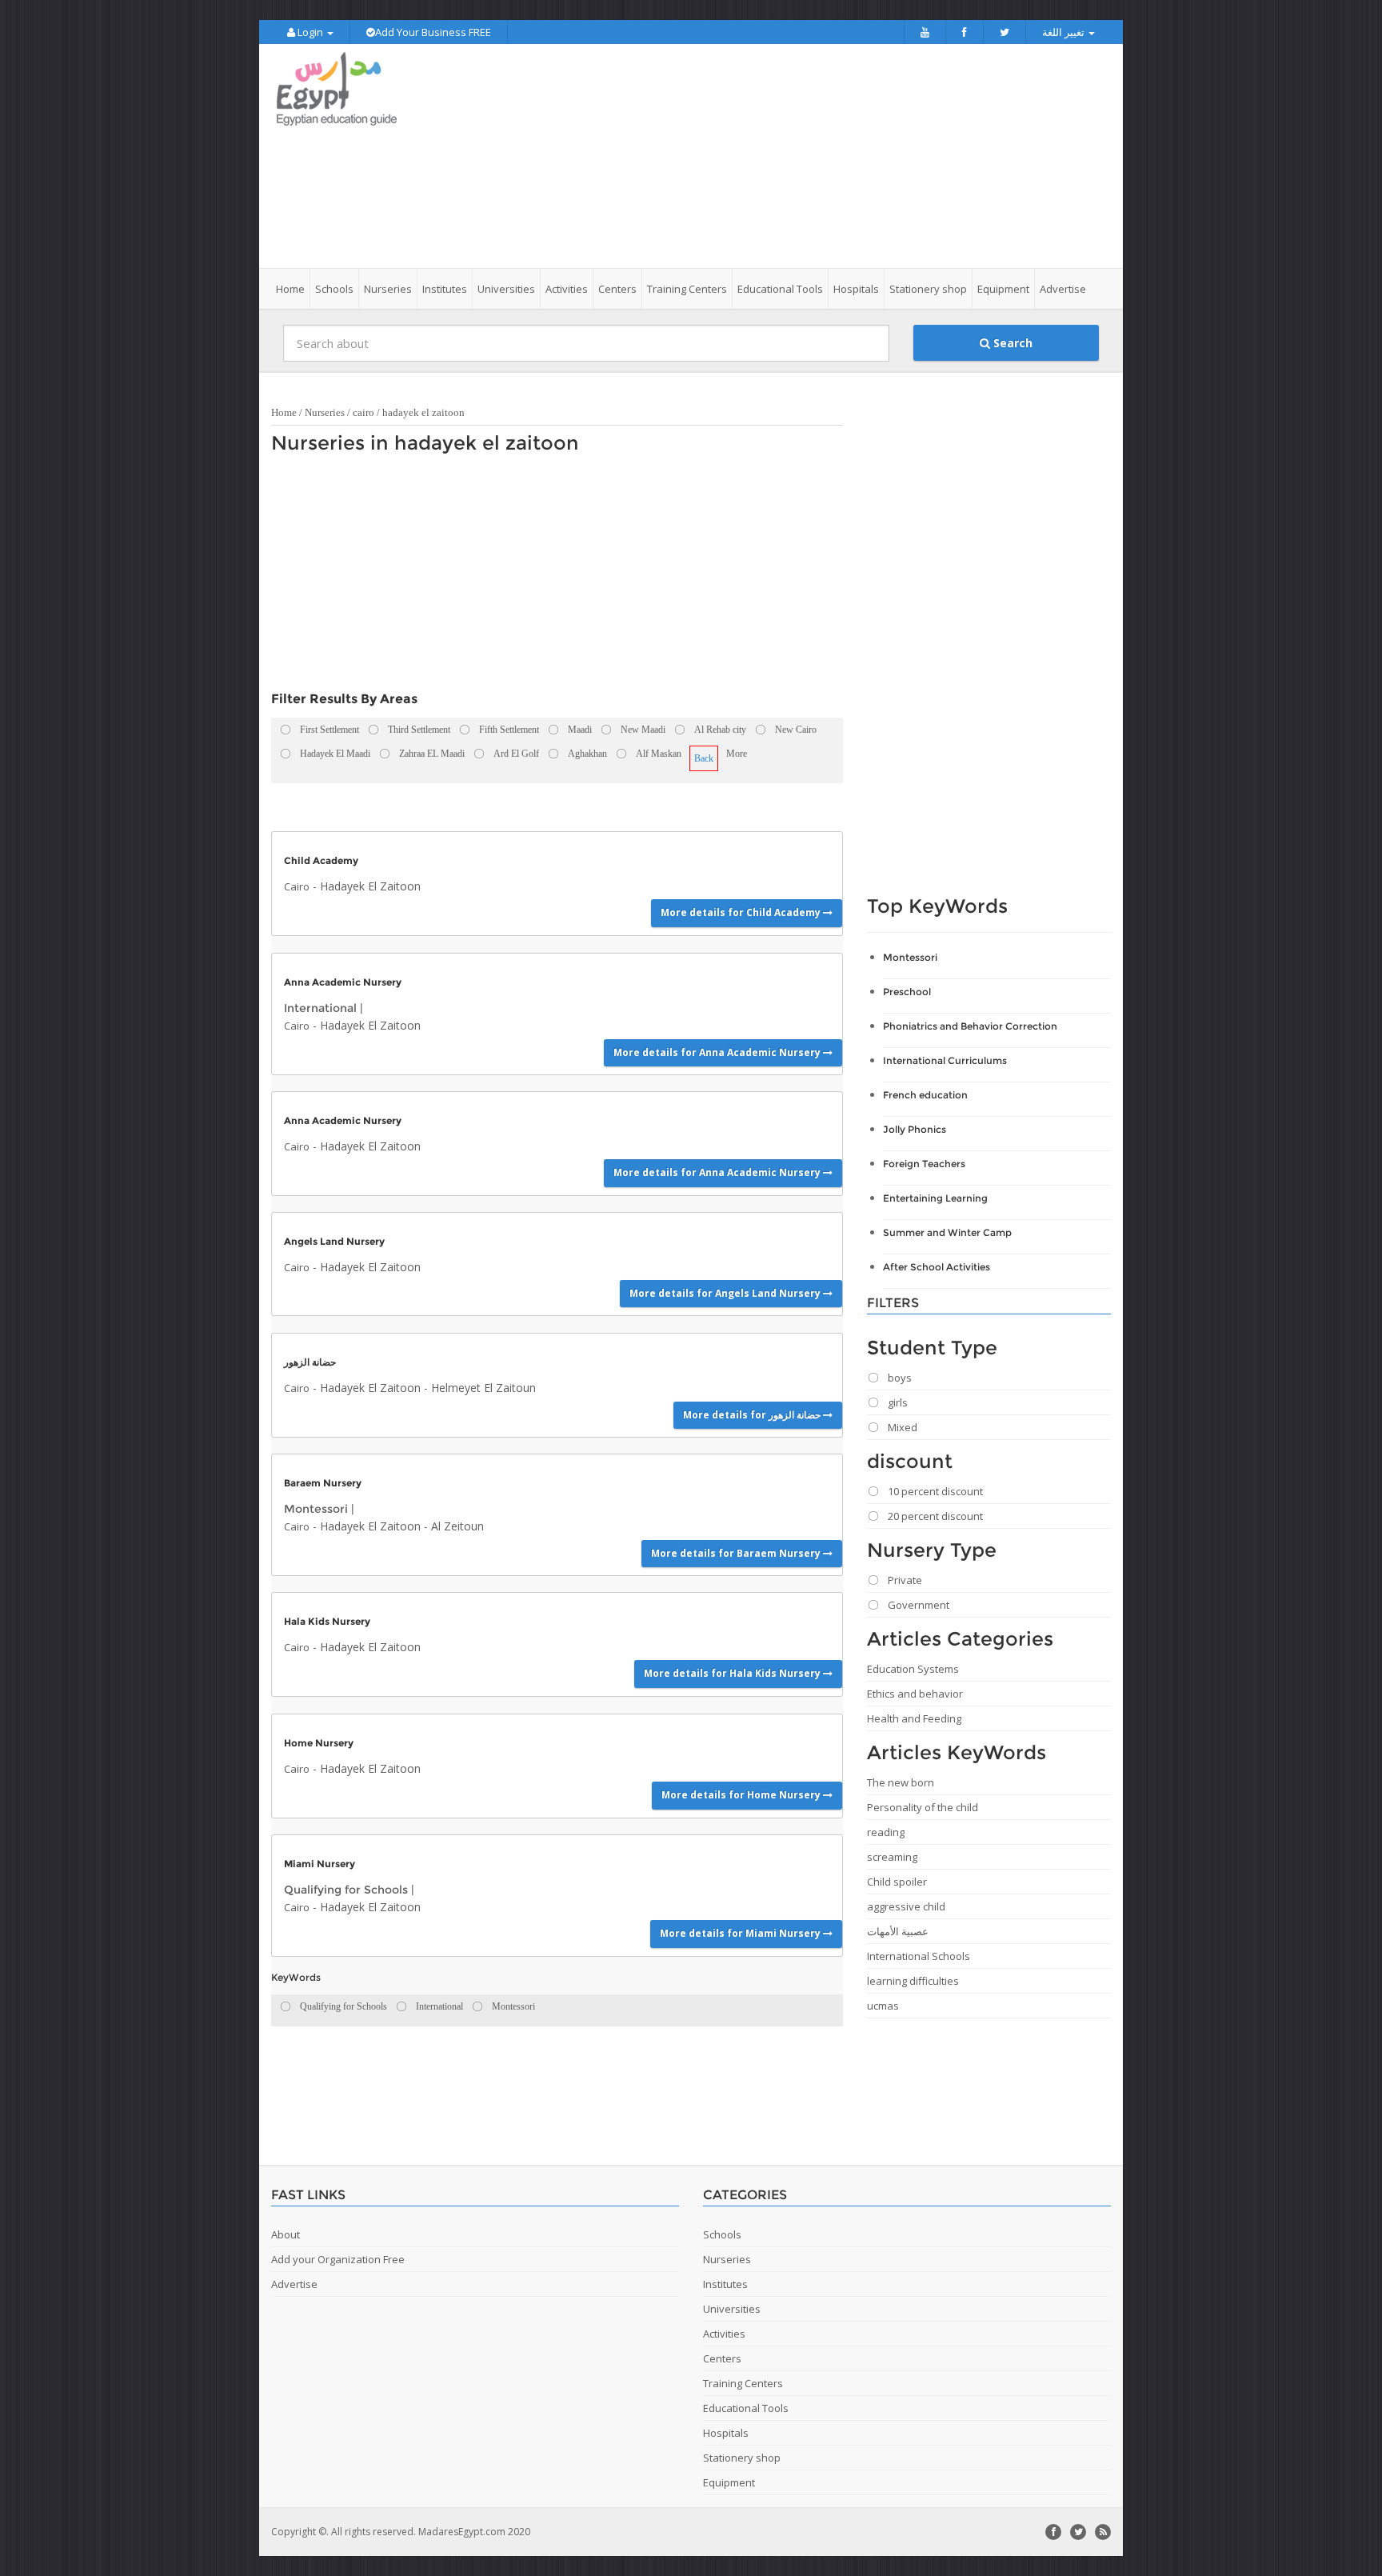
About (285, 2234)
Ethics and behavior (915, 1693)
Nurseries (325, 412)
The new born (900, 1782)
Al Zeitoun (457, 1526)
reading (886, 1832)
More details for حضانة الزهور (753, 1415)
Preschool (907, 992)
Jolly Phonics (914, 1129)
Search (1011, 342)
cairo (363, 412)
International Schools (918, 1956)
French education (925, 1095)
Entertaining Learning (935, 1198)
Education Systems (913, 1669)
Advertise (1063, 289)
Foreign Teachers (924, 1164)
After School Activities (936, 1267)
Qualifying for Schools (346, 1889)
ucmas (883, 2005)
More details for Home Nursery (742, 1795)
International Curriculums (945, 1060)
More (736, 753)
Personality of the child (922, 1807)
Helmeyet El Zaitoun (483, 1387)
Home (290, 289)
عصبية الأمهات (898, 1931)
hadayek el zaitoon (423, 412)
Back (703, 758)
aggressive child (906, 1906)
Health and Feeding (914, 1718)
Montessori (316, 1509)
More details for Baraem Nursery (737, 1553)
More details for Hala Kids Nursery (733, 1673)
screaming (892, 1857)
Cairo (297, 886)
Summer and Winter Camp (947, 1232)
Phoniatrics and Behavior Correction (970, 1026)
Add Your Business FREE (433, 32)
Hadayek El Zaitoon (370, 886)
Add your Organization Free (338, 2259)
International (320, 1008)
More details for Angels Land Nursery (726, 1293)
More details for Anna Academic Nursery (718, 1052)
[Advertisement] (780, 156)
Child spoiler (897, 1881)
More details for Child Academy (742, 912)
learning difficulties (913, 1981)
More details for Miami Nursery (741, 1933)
---*---
WORK TO COMPLETE :: Copy out, word for word, the part of the entries above that begins at the line with "Qualifying for Schools (346, 1889)" and ends at the line with "aggressive child (906, 1906)", including both.

SOLUTION ::
Qualifying for Schools (346, 1889)
ucmas (883, 2005)
More details for Home Nursery (742, 1795)
International Curriculums (945, 1060)
More (736, 753)
Personality of the child (922, 1807)
Helmeyet El Zaitoun (483, 1387)
Home (290, 289)
عصبية الأمهات (898, 1931)
hadayek el zaitoon (423, 412)
Back (703, 758)
aggressive child (906, 1906)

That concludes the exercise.